Observation data (Epoch J2000)
- Constellation: Leo Minor
- Right ascension: 10^{h} 31^{m} 33.7^{s}
- Declination: +35° 04′ 34″
- Redshift: 0.1259
- Notable features: Bautz–Morgan classification: III

= Abell 1033 =

Galaxy cluster

Abell 1033 is a galaxy cluster located in the constellation Leo Minor, approximately 1.6 billion light-years from Earth. It contains about 350 galaxies.

The cluster has been studied across various wavelengths of the electromagnetic spectrum, including X-ray observations by the Chandra X-ray Observatory. These observations revealed significant radio emission associated with the cluster.

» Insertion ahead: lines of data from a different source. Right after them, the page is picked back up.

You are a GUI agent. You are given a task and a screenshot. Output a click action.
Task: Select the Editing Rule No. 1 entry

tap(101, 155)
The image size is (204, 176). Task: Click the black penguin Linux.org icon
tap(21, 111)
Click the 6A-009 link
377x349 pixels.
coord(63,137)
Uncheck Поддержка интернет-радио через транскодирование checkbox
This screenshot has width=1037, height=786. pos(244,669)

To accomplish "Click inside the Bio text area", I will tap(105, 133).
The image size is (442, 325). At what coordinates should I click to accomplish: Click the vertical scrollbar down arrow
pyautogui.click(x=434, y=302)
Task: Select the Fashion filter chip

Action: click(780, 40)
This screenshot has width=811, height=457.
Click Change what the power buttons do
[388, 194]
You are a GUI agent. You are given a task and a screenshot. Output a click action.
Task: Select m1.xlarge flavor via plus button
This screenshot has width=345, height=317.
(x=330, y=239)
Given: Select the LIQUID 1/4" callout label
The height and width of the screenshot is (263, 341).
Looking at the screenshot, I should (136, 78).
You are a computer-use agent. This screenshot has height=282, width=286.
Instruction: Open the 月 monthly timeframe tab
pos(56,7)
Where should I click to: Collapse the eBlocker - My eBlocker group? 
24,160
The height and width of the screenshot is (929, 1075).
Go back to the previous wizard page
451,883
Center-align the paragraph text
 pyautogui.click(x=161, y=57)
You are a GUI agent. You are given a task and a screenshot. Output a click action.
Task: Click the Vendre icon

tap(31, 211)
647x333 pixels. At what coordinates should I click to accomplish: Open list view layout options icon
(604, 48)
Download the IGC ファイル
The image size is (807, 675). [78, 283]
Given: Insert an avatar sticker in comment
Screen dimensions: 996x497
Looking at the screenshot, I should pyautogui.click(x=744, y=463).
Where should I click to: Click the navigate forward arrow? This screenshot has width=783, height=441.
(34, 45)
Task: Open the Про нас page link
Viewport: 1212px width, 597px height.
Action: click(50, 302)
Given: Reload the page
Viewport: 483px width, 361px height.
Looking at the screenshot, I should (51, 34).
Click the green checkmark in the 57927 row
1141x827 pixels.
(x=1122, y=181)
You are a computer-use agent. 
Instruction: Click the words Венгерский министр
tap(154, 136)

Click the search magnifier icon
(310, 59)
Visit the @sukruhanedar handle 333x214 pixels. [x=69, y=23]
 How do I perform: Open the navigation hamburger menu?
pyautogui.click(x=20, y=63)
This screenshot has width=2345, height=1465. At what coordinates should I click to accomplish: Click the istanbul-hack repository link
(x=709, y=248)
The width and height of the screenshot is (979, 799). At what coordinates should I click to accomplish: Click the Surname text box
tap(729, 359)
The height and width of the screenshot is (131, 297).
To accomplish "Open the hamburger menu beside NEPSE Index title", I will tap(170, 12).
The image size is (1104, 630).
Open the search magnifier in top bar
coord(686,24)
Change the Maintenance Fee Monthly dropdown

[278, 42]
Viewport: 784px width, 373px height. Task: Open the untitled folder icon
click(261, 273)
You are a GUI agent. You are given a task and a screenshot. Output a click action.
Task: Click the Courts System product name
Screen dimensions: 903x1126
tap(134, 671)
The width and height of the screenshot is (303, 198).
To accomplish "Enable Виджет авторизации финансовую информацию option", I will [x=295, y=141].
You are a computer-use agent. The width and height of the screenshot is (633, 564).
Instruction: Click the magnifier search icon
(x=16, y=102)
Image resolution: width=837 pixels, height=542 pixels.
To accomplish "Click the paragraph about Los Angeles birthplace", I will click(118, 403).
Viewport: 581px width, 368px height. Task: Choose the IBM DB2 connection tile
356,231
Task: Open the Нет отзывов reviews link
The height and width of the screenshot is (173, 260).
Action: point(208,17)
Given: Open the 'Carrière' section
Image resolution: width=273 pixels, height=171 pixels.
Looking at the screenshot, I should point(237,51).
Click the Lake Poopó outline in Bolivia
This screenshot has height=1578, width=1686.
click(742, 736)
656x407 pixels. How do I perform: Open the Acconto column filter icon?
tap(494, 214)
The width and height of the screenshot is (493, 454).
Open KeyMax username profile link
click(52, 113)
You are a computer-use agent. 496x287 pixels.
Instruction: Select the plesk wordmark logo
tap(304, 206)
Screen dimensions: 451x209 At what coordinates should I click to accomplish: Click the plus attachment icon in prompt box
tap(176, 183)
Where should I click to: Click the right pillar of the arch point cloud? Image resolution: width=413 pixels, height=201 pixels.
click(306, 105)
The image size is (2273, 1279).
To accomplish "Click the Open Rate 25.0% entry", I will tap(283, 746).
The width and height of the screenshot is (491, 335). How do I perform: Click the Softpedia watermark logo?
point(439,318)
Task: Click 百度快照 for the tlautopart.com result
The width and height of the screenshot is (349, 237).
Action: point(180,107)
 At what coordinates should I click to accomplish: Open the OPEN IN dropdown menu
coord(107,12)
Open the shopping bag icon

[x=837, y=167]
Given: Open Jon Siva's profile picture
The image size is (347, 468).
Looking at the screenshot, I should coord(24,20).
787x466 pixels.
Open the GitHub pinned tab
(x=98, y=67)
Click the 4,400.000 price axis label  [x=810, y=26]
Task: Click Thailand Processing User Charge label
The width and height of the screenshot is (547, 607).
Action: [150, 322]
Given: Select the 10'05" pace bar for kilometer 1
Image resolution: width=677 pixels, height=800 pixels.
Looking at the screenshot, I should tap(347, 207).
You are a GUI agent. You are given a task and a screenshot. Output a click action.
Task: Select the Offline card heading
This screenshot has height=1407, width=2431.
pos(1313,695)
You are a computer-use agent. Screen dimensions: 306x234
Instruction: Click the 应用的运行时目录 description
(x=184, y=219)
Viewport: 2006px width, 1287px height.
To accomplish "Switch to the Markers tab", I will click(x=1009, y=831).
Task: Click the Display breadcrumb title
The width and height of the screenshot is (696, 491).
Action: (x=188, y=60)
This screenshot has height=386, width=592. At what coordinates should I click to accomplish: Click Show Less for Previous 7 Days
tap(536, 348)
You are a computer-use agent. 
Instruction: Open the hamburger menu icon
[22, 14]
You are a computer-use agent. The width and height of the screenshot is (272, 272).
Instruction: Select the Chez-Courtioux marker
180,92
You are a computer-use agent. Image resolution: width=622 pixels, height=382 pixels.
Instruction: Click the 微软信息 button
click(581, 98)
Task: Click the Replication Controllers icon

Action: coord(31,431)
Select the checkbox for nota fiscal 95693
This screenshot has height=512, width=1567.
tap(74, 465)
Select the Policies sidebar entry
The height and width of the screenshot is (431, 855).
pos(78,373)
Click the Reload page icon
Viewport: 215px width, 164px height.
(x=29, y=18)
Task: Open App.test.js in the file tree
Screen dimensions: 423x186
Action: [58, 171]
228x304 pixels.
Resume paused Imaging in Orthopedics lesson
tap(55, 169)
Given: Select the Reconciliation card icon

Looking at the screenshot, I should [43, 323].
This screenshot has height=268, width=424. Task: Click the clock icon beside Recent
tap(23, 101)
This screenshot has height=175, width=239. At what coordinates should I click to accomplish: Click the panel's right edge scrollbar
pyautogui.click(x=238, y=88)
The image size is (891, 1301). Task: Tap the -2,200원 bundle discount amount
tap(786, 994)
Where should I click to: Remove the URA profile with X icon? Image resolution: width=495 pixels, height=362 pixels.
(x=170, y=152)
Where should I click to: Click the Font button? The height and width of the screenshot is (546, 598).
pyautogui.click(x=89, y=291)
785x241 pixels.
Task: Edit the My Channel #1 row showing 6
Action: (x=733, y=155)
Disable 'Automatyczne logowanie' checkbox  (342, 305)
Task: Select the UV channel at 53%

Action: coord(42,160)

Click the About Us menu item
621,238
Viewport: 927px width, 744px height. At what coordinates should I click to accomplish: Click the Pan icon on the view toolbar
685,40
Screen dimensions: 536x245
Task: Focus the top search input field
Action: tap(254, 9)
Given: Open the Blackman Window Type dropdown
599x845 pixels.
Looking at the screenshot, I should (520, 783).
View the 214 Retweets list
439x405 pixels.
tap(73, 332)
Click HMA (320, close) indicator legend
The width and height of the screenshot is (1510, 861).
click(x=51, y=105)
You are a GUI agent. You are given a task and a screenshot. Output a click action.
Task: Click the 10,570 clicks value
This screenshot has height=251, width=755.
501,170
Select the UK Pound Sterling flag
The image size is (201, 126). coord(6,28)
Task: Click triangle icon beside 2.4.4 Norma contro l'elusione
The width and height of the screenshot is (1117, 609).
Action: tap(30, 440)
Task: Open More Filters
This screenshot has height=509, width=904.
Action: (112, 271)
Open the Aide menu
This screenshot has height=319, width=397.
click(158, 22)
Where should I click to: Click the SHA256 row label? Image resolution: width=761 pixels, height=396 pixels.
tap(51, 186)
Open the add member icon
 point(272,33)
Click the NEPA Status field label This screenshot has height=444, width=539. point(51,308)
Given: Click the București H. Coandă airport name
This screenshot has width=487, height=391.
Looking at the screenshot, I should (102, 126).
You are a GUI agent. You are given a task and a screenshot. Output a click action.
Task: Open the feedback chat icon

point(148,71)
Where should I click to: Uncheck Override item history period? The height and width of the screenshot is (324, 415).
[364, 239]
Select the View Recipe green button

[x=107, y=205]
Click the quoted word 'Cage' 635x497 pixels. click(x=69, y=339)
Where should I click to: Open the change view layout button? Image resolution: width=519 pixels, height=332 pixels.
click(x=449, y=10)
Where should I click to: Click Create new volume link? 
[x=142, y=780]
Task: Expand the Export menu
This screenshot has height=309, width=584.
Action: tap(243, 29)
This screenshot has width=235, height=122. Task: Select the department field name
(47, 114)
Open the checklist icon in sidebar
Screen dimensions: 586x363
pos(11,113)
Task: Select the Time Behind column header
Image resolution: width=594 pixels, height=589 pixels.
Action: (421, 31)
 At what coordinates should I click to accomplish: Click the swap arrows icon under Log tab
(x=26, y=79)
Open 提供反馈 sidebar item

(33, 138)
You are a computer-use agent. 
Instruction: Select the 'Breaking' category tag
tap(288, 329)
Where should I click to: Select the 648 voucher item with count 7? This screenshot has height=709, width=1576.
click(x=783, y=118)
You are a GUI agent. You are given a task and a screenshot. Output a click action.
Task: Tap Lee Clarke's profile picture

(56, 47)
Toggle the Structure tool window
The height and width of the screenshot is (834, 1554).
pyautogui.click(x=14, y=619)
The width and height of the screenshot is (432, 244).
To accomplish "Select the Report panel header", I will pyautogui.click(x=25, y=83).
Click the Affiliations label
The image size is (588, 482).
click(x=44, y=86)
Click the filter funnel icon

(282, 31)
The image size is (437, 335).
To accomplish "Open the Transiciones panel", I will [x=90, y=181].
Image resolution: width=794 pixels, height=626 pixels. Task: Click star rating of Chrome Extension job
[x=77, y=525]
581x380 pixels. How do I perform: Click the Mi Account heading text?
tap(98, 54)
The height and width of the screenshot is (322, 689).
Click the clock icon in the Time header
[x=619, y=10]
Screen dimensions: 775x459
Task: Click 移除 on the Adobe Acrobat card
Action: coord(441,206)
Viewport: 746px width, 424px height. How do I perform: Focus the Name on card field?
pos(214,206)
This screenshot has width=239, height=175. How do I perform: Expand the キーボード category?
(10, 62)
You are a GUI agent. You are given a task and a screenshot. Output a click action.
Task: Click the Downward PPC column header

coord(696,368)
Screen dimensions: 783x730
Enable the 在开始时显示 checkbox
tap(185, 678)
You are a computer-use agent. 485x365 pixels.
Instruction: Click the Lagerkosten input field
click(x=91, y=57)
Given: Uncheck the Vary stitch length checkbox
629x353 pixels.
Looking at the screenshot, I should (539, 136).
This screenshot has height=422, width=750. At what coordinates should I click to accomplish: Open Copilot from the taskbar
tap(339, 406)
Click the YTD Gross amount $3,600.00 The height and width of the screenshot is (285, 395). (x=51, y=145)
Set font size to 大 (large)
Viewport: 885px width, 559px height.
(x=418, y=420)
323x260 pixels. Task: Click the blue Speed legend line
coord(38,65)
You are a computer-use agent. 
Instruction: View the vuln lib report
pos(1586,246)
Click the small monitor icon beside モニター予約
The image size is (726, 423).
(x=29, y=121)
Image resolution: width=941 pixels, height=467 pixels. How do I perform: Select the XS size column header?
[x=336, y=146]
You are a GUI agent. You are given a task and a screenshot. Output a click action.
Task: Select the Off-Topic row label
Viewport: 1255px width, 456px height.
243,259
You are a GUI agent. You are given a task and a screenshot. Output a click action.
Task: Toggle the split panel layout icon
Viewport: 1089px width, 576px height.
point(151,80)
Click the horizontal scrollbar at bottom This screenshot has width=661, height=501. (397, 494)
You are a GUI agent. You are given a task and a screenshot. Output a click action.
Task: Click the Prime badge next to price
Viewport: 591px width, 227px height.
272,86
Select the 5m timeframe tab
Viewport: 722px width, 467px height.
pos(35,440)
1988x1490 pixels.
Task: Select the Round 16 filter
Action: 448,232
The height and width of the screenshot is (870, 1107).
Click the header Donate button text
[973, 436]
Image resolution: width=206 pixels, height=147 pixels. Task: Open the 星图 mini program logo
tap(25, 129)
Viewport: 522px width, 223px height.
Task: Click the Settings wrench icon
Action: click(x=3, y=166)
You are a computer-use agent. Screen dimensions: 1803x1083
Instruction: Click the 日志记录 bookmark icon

It is believed that the supermassive black hole at the center of Abell 1033 once emitted jets of high-energy electrons that propagated into intergalactic space. Over time, these emissions faded as the electrons lost energy and the cloud dispersed. However, a subsequent collision between Abell 1033 and another cluster likely generated a shock wave that re-energized the electrons, resulting in renewed bright radio emission. This "rebirth" may have occurred relatively recently in astronomical terms, possibly within the past few tens of millions of years.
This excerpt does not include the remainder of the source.